As we neared our clearing out of the Belize town, Punta Gorda, the scenery took a dramatic turn for the beautiful. As we said before; desert isles are of course lovely but for both Duncan and I, this is the landscape for us.
This was one of the 'offices' we had to visit to get yet another bit of paper to be allowed to leave Belize... a time consuming process and a little costly...
Our short sail across from Punta Gorda turned into a full pelt motor, hoping to get to Livingston before the customs people finished for the day. Although we got there before 4pm, no welcoming committee was there to greet us as the pilot assured there would be, nor did anyone answer our attempted VHF calls (in rather dodgy spanish). So we waited a night at the anchorage off Livingston which people say is a terrible place to stay. We were lucky that the wind was not too strong and that our big keel chose the current to lie to, fairly consistently. Our night was relatively peaceful; we were lulled to sleep by the local drummers and dreams of cool fresh mountains. Another country, another homemade flag goes up...
All the way from north of Punta Gorda, the sea had gradually turned a murky green to deep impenetrable jade. Therefore, once in the gravy coloured river estuary, our mourning for turquoise was already over. What we found when we pulled up a bucket of this water was that it was remarkably clean and sweet, so I did a whole load of clothes and bedding washing whilst Duncan sang along to the Beatles and beamed at the mountains.

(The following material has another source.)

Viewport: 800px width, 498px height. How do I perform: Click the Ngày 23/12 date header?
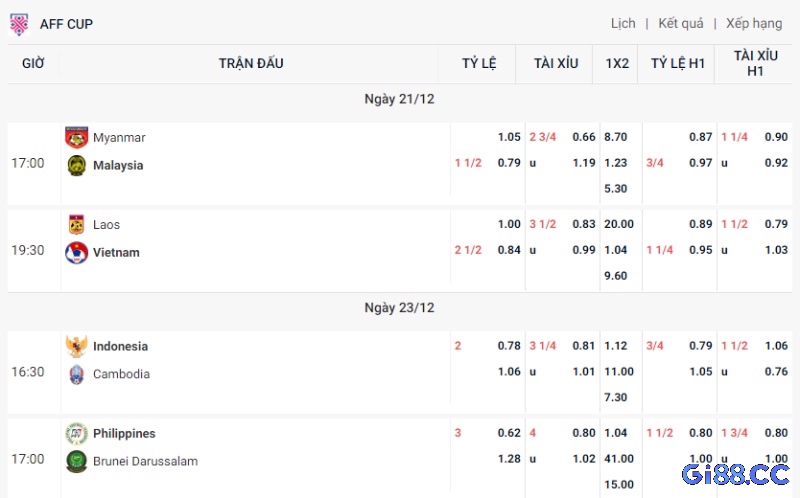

In the morning our welcoming committee arrived and we got the formalities done pretty swiftly and so could set off up the Rio...
The gorge gradually narrowed in, so we felt lucky when we managed to find just enough gusts as we twisted and turned to get almost the whole way up by sail. As the river current is pretty swift, there were just a couple of times that the wind was sheltered by the hills; we resorted to the engine, but only when we started to go backwards...
Each twist and turn gave us something new to look at, we found the fishermen and women especially interesting in their tiny hollowed out canoes.
We saw only more modern looking graffiti inscriptions but we're told that these walls and caves were used from the 18 Century by pirates and Spanish galleons who would inscribe their names for luck on their way out to sea...
We were able to sympathise when many of the Mayans had to grab on to trees or quickly get to the edges when big powerboats roared by...
Since we arrived we've been working pretty hard at finding out about all the marinas, not only in the Rio Dulce (Fronterras) area but also on the lakes either side; El Golfette and Lago Izabal
This was a great excuse to take an afternoon off and walk up to a hot spring waterfall on Lago Izabal.